ZURICH (AP) - Issa Hayatou seemed to fall asleep on the job in his first news conference as interim FIFA president on Thursday.

Just three weeks after undergoing a kidney transplant, it was easy to see why the 69-year-old official from Cameroon briefly snoozed during a long-winded slideshow presentation of FIFA’s reform program.

It suggested the end of an era after 17 drama-filled years of theatrical quips, gaffes and debates with international media from the now-suspended Sepp Blatter.

Still, the Confederation of African Football president was sharp and combative minutes later when quizzed on his links to wrongdoing allegations and his fitness for the task of leading FIFA through to the Feb. 26 election.

“I still have small problems of health but this doesn’t keep me from being before you today,” the French-speaking Hayatou said through a translator.

The heavy-set former track athlete has had regular dialysis treatment in recent years, often in Switzerland when on the FIFA executive committee duty he has done since 1990.

Hayatou was asked if his status as a true FIFA insider made him part of the problem of systemic corruption.

“The fact that I’m here for so many years doesn’t mean anything,” he said, voice rising to the challenge. “As it stands now, FIFA is not corrupt. We have individuals who have shown a negative behavior so do not generalize a situation.”

“I have not been implied in any scandal as far as I know. If you have proof that I have been involved I am willing to receive this proof,” Hayatou said.

Europe-based reporters getting a rare chance to quiz the longtime strongman of African soccer took him at his word.

What about a possible $1.5 million bribe from Qatar’s 2022 World Cup bid, alleged by a Qatari whistleblower and published by a British parliamentary committee in May 2011?

“I would not be here if I was corrupt, my dear friend,” said Hayatou, who laughed on hearing the question. “Can Parliament prove that I have had a million and a half?

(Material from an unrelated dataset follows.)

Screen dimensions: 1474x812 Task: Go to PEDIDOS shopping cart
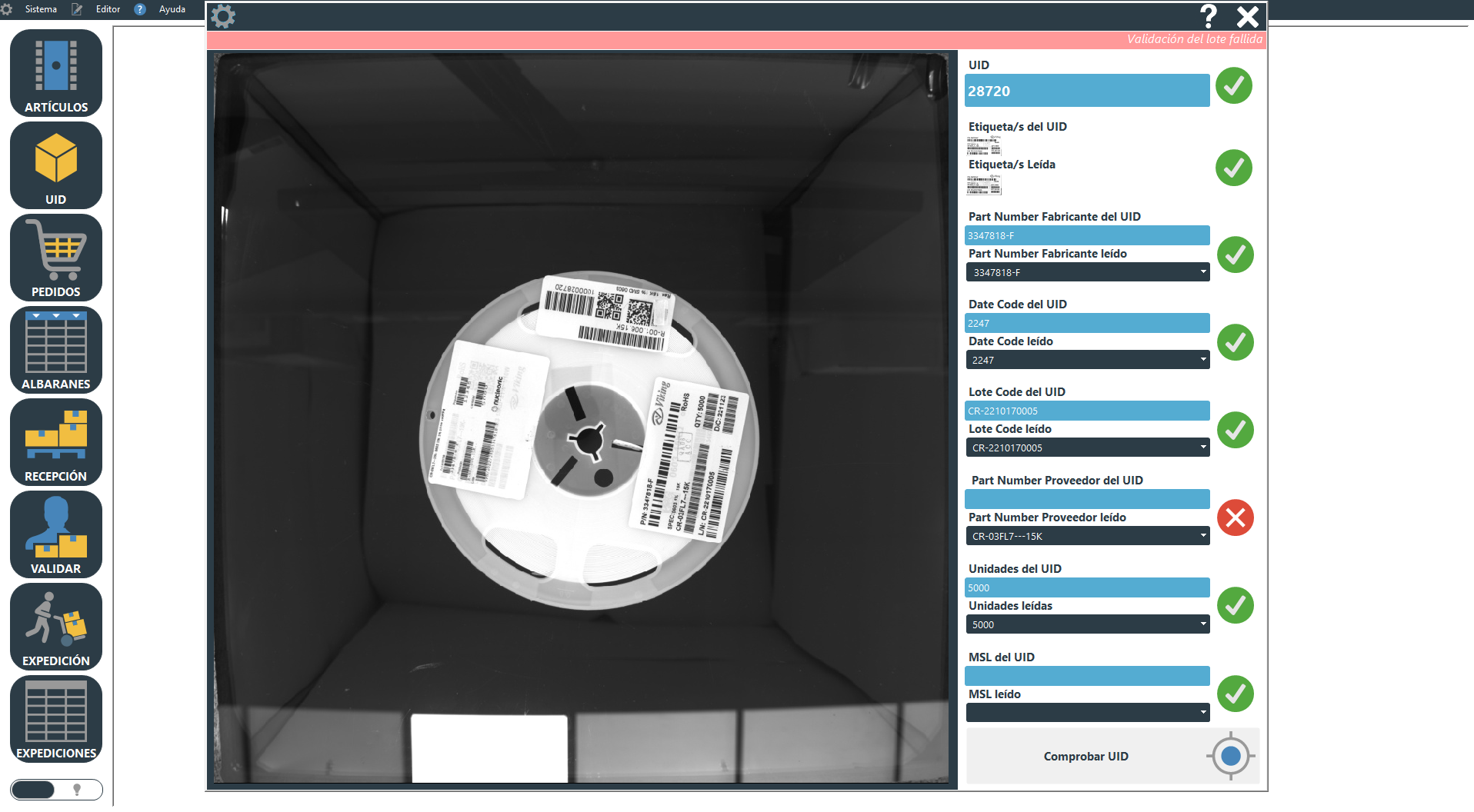tap(56, 258)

I have never received one single dollar or euro from anybody to vote for the organization of the World Cup.”

Hayatou does have one called strike against him.

In 2011, the International Olympic Committee member was sanctioned by its ethics commission which took on a FIFA matter that the soccer body’s then-ethics panel showed no interest in.

Hayatou was reprimanded after British broadcaster the BBC reported he got 100,000 French francs in cash from the World Cup marketing agency ISL in 1995. It later collapsed into bankruptcy, sending FIFA into crisis in 2001 and kicking off a kickbacks scandal that eventually cost Blatter’s predecessor Joao Havelange the honorary presidency.

“The IOC sanction, I have no idea why I have been sanctioned by them,” Hayatou said, showing calm defiance. “Go to the IOC and ask them what it was all about. What was it?”

He repeated his defense that the sum, worth $16,000 then, was for CAF’s 40th anniversary and had been “properly registered.”

In fact, the IOC ethics panel said CAF produced documents dated three and 16 years after the payment, and that accepting it “constitutes a conflict of interests.”

“The IOC blamed me for that but I didn’t take a cent,” Hayatou said Thursday. “I didn’t want to make a big fuss about that. I accepted.”

Next up for Hayatou, the unlikely FIFA front man, should be sharing a stage with Lionel Messi and Cristiano Ronaldo on Jan. 11 to host the Ballon d’Or awards ceremony in Zurich.